▶ [What is expected] Transcribe exactly the lines that fall between the one holding "Switch to the Videos tab" and the one holding "to the Lora", inclusive, from the entries below.

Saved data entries
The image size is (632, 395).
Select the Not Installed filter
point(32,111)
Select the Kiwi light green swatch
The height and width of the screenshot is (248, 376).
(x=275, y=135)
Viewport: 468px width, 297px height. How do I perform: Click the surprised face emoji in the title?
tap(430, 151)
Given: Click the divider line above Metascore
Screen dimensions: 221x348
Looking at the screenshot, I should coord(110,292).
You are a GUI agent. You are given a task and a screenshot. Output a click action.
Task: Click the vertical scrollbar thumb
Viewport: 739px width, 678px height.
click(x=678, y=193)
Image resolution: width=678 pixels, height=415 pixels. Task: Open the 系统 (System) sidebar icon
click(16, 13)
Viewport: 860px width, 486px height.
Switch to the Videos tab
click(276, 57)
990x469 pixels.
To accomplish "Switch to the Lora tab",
...
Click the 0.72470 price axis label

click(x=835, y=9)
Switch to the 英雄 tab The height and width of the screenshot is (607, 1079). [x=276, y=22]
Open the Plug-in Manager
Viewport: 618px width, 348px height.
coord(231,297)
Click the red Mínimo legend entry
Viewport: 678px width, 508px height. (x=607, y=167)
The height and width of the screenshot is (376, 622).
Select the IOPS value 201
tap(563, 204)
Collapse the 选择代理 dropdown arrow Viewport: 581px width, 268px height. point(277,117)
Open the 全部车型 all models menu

▶ [Written response]
Switch to the Videos tab
click(276, 57)
990x469 pixels.
To accomplish "Switch to the Lora tab",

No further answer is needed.